◆ **EXTRACTED TEXT**
= Beginning of Section =
Abstract 072: Protein Kinase A prevents cardiomyocyte hypertrophy through abhydrolase domain containing 5 (ABHD5)-mediated proteolysis of Histone deacetylase 4(HDAC4)

Abstract

Histone deacetylase 4 (HDAC4) regulates numerous gene expression programs through its signal-dependent repression of the transcription factor myocyte enhancer factor 2 (MEF2). Calcium/calmodulin-dependent protein kinase II (CaMKII) signaling promotes pathological cardiac remodeling by phosphorylating HDAC4, with consequent stimulation of MEF2 activity. Recently, we described a novel mechanism whereby protein kinase A (PKA) overcomes CaMKII-mediated activation of MEF2 by regulated proteolysis of HDAC4. PKA induces the generation of an N-terminal HDAC4 cleavage product (HDAC4-NT). HDAC4-NT inhibits MEF2 activity, thereby antagonizing the pro-hypertrophic actions of CaMKII signaling. However, the individual protease mediating HDAC4 proteolysis remains unknown. Using a number of group specific chemical protease inhibitors, we found that the PKA-dependent HDAC4 protease belongs to the family of serine proteases. To further identify the individual serine protease, we screened a human serine protease siRNA library and found abhydrolase domain containing 5 (ABHD5) to be required for PKA-induced HDAC4 proteolysis. The screening result was validated using three different siRNAs. Remarkably, forced adenoviral expression of ABHD5 led to robust production of HDAC4-NT in isolated neonatal rat ventricular myocytes (NRVMs) even in the absence of PKA. Furthermore, adenoviral expression of ABHD5 in NRVMs inhibited MEF2 transcriptional activity and attenuated cardiomyocyte hypertrophy. Interestingly, ABHD5 was initially described to be involved in lipid metabolism. Taken together, we show that ABHD5 is required for PKA-dependent HDAC4 proteolysis and sufficient for HDAC4-NT production as well as inhibition of cardiomyocyte hypertrophy. These data imply a so far unknown link between lipid metabolism and epigenetic regulation of cardioprotection.
= End of Section =
Collected data entries:
= Beginning of Section =
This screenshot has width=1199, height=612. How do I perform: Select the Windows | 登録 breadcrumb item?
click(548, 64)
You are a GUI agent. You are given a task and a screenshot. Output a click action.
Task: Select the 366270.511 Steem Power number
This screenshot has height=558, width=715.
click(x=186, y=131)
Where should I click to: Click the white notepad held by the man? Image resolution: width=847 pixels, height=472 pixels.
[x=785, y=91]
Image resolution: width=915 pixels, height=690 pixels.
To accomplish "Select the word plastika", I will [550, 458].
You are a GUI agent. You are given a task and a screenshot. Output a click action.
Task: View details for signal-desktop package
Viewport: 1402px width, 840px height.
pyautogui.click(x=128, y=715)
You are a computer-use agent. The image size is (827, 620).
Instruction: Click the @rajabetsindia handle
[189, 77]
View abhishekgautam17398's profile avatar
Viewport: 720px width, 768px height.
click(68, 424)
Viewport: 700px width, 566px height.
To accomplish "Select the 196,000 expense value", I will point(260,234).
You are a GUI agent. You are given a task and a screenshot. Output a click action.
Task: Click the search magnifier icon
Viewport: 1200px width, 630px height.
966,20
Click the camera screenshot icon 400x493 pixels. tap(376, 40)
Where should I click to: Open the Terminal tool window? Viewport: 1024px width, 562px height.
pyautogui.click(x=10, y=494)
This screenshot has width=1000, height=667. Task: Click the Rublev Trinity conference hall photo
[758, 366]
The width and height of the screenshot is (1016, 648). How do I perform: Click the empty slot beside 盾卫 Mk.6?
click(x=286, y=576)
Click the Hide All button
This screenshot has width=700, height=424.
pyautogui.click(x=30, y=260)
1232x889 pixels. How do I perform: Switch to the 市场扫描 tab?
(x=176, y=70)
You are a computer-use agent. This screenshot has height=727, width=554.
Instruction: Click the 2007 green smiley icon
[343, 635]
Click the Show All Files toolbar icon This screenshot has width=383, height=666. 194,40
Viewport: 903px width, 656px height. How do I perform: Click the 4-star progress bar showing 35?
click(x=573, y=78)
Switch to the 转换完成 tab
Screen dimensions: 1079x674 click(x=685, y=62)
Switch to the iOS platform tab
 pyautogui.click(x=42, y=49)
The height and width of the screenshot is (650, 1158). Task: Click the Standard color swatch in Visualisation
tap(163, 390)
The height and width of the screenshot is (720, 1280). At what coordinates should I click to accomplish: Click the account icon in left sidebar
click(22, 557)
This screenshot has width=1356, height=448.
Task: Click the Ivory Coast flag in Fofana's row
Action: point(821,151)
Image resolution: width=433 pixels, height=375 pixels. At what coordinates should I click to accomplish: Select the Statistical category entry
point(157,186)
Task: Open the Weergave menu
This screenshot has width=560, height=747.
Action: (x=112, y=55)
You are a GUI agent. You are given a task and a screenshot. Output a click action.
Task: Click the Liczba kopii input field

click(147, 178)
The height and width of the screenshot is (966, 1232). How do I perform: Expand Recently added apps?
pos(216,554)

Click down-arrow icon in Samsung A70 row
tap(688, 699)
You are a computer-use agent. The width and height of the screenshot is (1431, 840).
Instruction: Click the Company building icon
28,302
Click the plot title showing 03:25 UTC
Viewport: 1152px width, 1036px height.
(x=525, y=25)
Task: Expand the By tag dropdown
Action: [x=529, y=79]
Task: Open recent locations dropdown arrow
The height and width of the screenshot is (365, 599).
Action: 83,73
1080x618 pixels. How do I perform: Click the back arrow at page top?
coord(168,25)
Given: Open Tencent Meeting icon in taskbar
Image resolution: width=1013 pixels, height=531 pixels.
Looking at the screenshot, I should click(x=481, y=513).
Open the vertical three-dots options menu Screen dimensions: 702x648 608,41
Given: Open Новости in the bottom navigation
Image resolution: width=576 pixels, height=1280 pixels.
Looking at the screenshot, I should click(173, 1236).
= End of Section =
◆ **WORK ORDER 1**
According to the abstract, what family of proteases does the PKA-dependent HDAC4 protease belong to?
◆ **WORK ORDER 2**
Does the abstract support each statement below? (a) Three different siRNAs were used to validate the screening result. (b) Forced adenoviral expression of ABHD5 produced HDAC4-NT only when PKA was present. (c) ABHD5 was first described as involved in lipid metabolism.

◆ **REPLY 1**
It belongs to the family of serine proteases.

◆ **REPLY 2**
(a) Yes: "The screening result was validated using three different siRNAs."
(b) No: "forced adenoviral expression of ABHD5 led to robust production of HDAC4-NT in isolated neonatal rat ventricular myocytes (NRVMs) even in the absence of PKA."
(c) Yes: "ABHD5 was initially described to be involved in lipid metabolism."